Ley Lines Revisited

echoes of Atlantis to mediaeval death roads in 25 years

What do you do with the ley system when it has been discredited with such a hammering? Same as you do with any other goods past their sell-by date - you either dump it, or you dress it up as something else and have another go at selling it. There's probably a cultural message in how the network of power/ancient wisdom imagery from the late Sixties white heat of technology became death roads in the 1990s, and along the way ley lines lost the requirement for the straightness that had been one of their key characteristics.

The editorship of the Ley Hunter transferred to Danny Sullivan in 1996, who followed previous editor Paul Devereux's approach to the lines of energy/dowsing approach . In 1996 Devereux published a book transforming leys into straight line tracks along which corpses/spirits travelled.

In this Devereux and Sullivan should be congratulated for having the courage to knock the popular ley system on the head in the face of mounting evidence it was not founded soundly. However, it appears to me that one lot of unsatisfactory thinking was replaced by another. I was disturbed already by the Preface of Devereux's book (page 11, Shamanism And the Mystery Lines) -

"...I took over as editor of The Ley Hunter. As the editor of any specialist journal tends to do, I assembled over the years the kind of specialised library few people can afford, and became informed in certain relevant topics. As editor, one meets the researchers, the people who are actually doing things in the subject area; one constantly receives news of the latest developments. One becomes informed in a way that is not otherwise easily possible"

This seemed a curious attempt to forestall any critique of the material with a claim of a level of knowledge that would be impossible to achieve other than having been the editor of "The Ley Hunter" 1976-1996. Traditionally, a hypothesis should stand or fall on its own merits, rather than needing to be bathed in the authoritative light of its author - a line reinforced a couple of paragraphs later.

"The concepts worked through in this book, therefore, come from an informed author who has paid his dues. There are, alas, no university chairs in ley research, or alignment studies as I would prefer to call it, and many people write on the subject who are frankly, insufficiently informed or who are simply peddling a pet notion"

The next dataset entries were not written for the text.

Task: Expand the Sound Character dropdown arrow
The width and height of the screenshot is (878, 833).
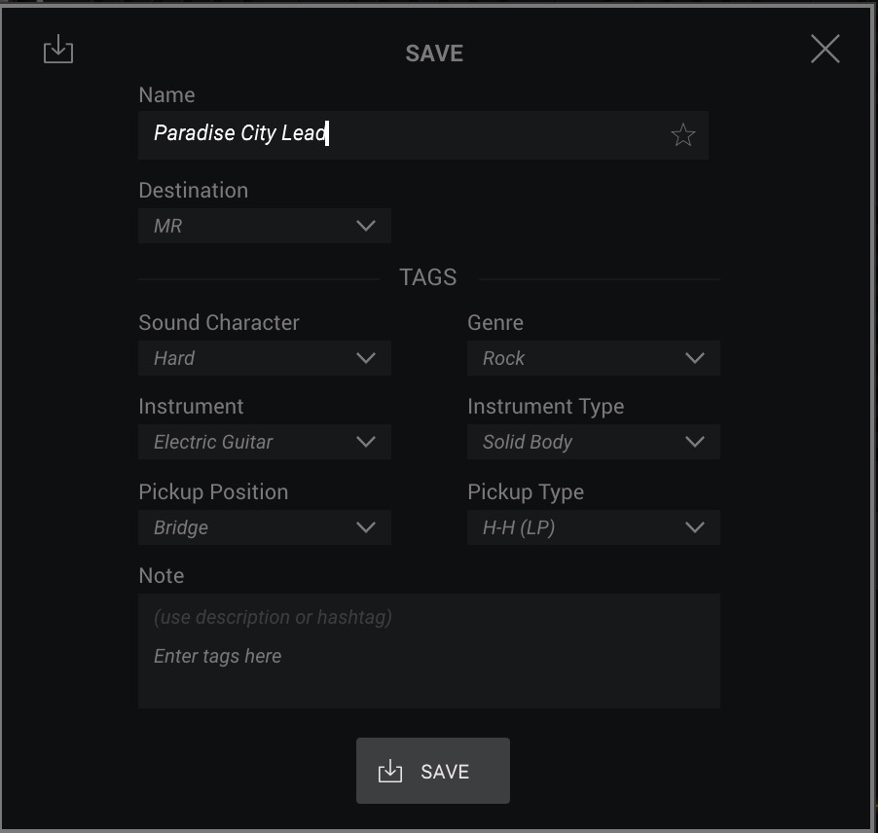Action: 366,358
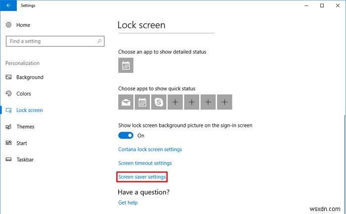Viewport: 346px width, 214px height.
Task: Open Cortana lock screen settings
Action: click(x=150, y=150)
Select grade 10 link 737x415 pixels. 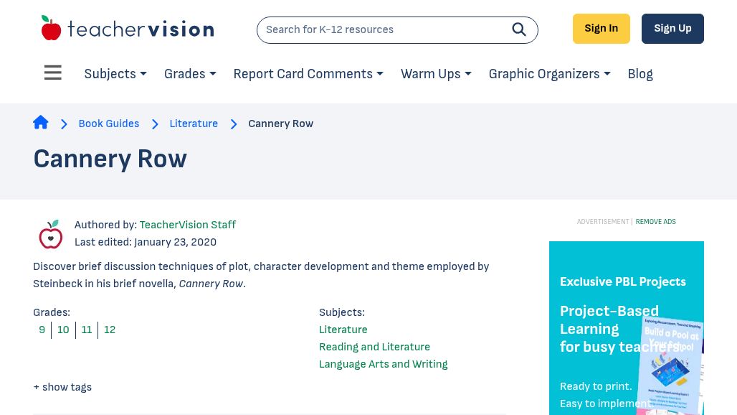(63, 330)
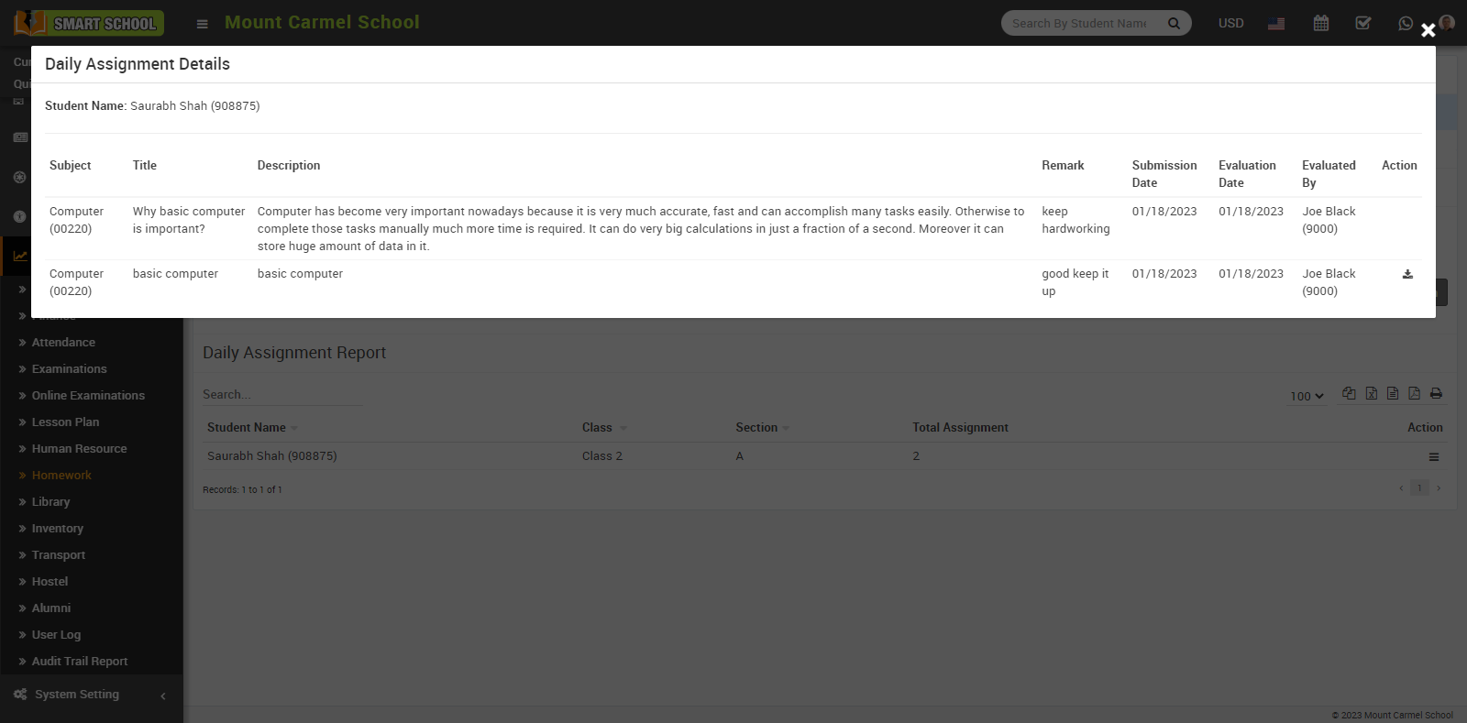The height and width of the screenshot is (723, 1467).
Task: Copy the report table data
Action: pos(1349,393)
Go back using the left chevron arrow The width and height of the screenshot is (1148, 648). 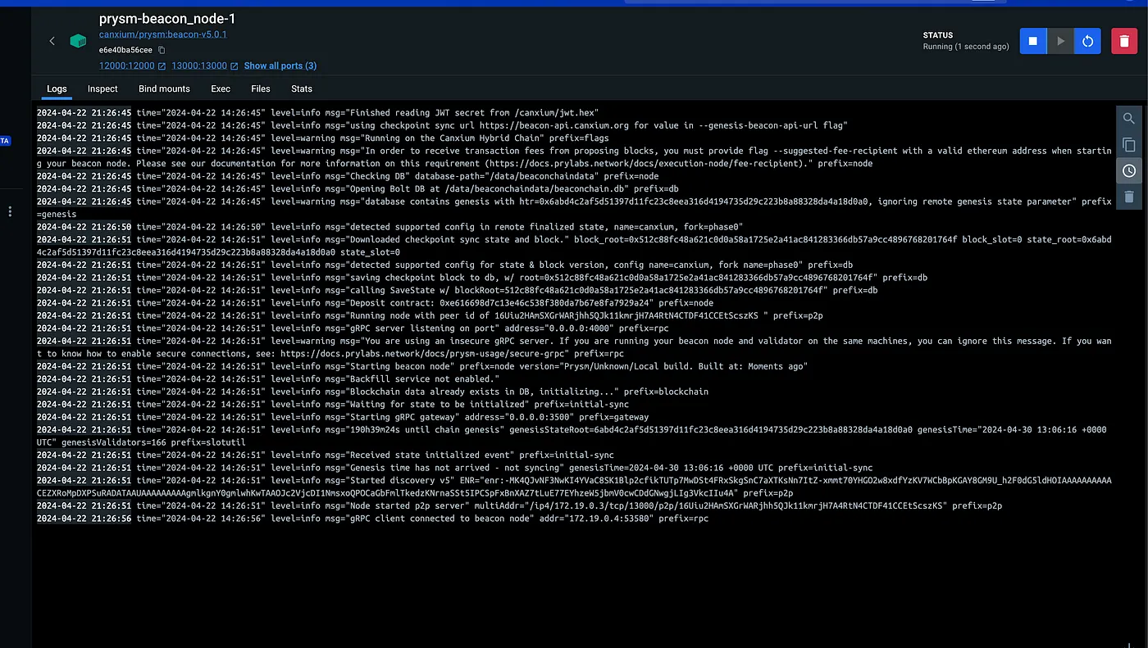pyautogui.click(x=52, y=41)
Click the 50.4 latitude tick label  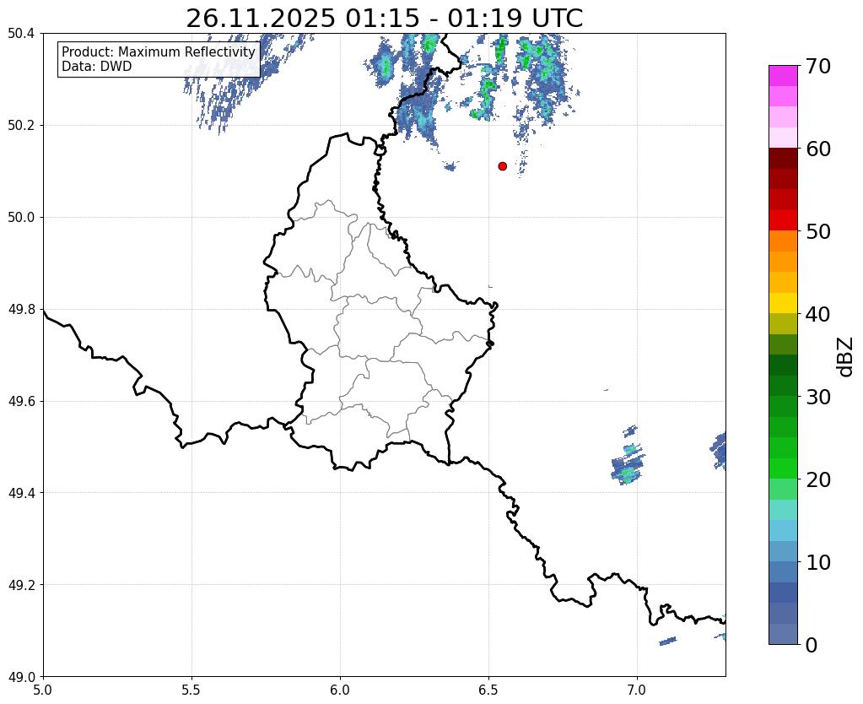pyautogui.click(x=20, y=34)
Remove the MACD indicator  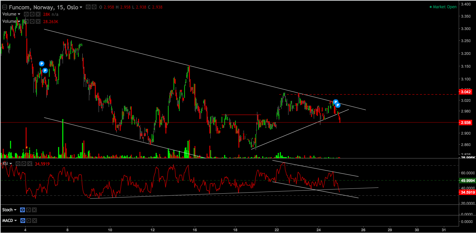[x=34, y=220]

Conflating examples around Europe and South America such as the Nazca Lines of Peru with linear alignments in Europe came across as dodgy to me, and the leap to a universal shamanic experience did not leave me convinced at all. Allusions to the requirements for straight paths for the dead are stated, backed up by citation of mainly secondary sources. It is particularly curious that not a single one of the British burial paths cited by Sullivan in Ley Lines (a comprehensive guide to alignments) is a straight line!

This is now apparently the reason why churches are so often found on leys - little to do with prehistoric Man, everything to do with historic funerary tradition. Given the large corpus of ecclesiastical written records that we still have, I would have thought this theory would find written confirmation in descriptions of how to conduct the last rites and bury the dead from the mediaeval period, but I have not seen any British sources quoted. Alternatively, some decently straight British burial paths which would pass muster as Watkins-style ley lines would also help the hypothesis no end.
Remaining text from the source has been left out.